As an example, Substrate’s customers include specialties like oncology, orthopedic care, urgent care, and behavioral health. Our system helps them check claim statuses, appeal denials using medical records, evaluate medical records for medical necessity, and more. These customers want a) something that works the same every time and b) is correct every time regardless of volume. While it’s possible that a nondeterministic approach can be correct every time, it’s insanely hard to evaluate it as such if its execution path differs each time. Right now to achieve this we use a hybrid approach as different contexts require different levels of sophistication; scripting/pure RPA for environments that are extremely static, the code-gen approach Adrian describes here at Cloudcruise (big fans) for browser environments that are more dynamic, and a VLM based approach in desktop environments.
Where a 100% nondeterministic approach works
There are at least two contexts where a 100% nondeterministic approach works. The first is consumer products. In these cases, you’re rarely doing that many transactions per customer and you want each transaction to be very high-quality and totally personalized to the consumer. In leisure use cases “exceptions” (or deviation from the path) can be kind of a feature because they surprise and delight the consumer, and with high quality personalization can help them discover choices that satisfy unspecified (or poorly articulated preferences).

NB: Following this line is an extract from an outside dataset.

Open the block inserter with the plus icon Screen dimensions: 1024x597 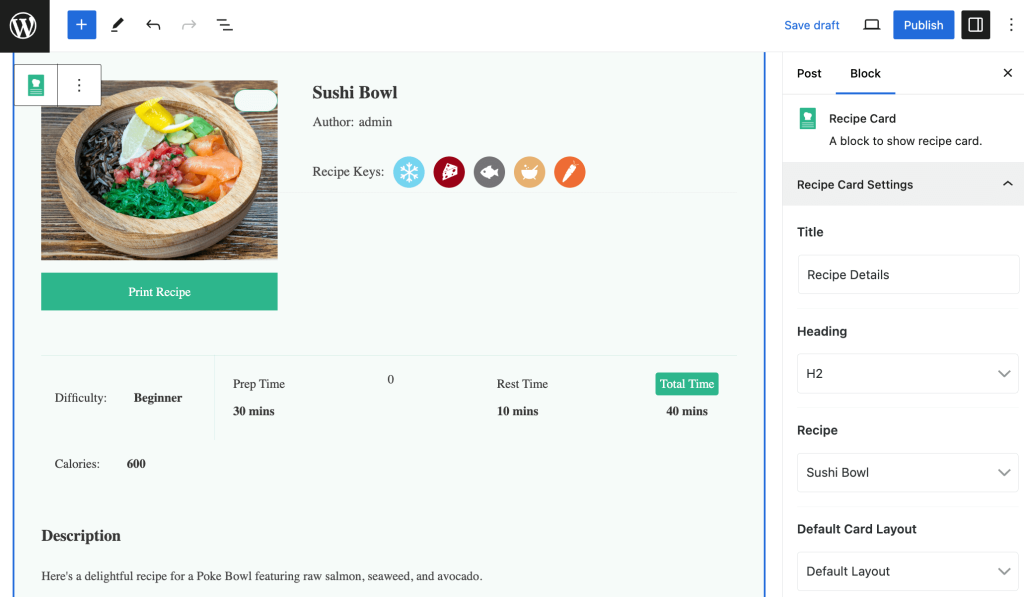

The second context where a completely nondeterministic approach works is in the world of voice agents. In this world, even though the outcomes are also deterministic, the path can be so nondeterministic that maintaining a script that can manage all the cases becomes ruinously expensive. The person the agent is talking to might be having a super bad day, or for many other reasons the things they can say diverge wildly from the “happy path, that having a conversational agent that can reason in every interaction step and introspect on the best next words to get back on script can actually be a huge step function improvement.
In the voice agent context you can think of the human as the equivalent of a “website” in a browser agent. A website in a single interaction has a fixed amount of information and a fixed number of available actions. A human, on the other hand, is persuadable - the information an agent can extract is effectively bottomless, and the actions the human can take in partnership with or in response to a conversation are effectively boundless.
Why this matters
Browser based agents extend the surface area of problems that are accessible to software because the vast majority of workflows that happen in the browser actually are deterministic and the hard work was maintaining scripts and handling cases where minute changes to the UI resulted in a broken workflow. Now models can auto heal and handle minor changes without a human in the loop. I’m still developing a framework to decide when to choose either path. If you’re building in any of these domains and you have a strong point of view, I’d love your take.
Good q - my guess is the answer is different by domain and SLA
I think the big difference is humans can usually encounter a new surface and navigate it with only a high level objective and be close to right on the first try without having seen that interface before. This is mostly tribal knowledge which in LLM context would be prompt context most likely, but have yet to see an agent architected that can hit the mark on the first try regardless of context provided. Just my 2c
This is a bit like asking LLMs to count r's in strawberry, where they've provided the LLM a tool to count letters in a word (often just the ability to write a quick python script) and trained it to use that tool when asked this question.
> A single human can easily manage this variety
Curious, how do humans learn to manage the variety and navigate newly encountered portals or processes when they start doing this work? Is it a "prompt", i.e. a very detailed SOP or set of instructions, or "learn on the job" where they are paired with a team-mate / supervisor until they reach a certain success rate, or something else?